= Task goal =
Reproduce the entries in full. Exclude all images from the copy.

= Data =
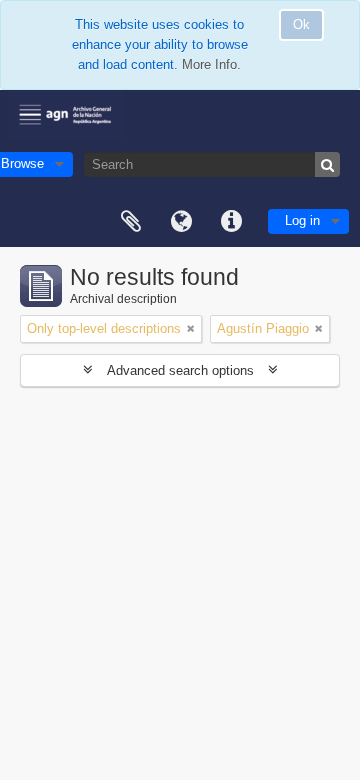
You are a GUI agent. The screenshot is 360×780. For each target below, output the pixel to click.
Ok (301, 24)
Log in (302, 220)
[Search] (327, 164)
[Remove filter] (191, 329)
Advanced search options (180, 370)
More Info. (211, 64)
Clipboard (131, 222)
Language (181, 222)
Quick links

= Task output =
You are a GUI agent. The screenshot is 360×780. For each target below, output the pixel to click.
Ok (301, 24)
Log in (302, 220)
[Search] (327, 164)
[Remove filter] (191, 329)
Advanced search options (180, 370)
More Info. (211, 64)
Clipboard (131, 222)
Language (181, 222)
Quick links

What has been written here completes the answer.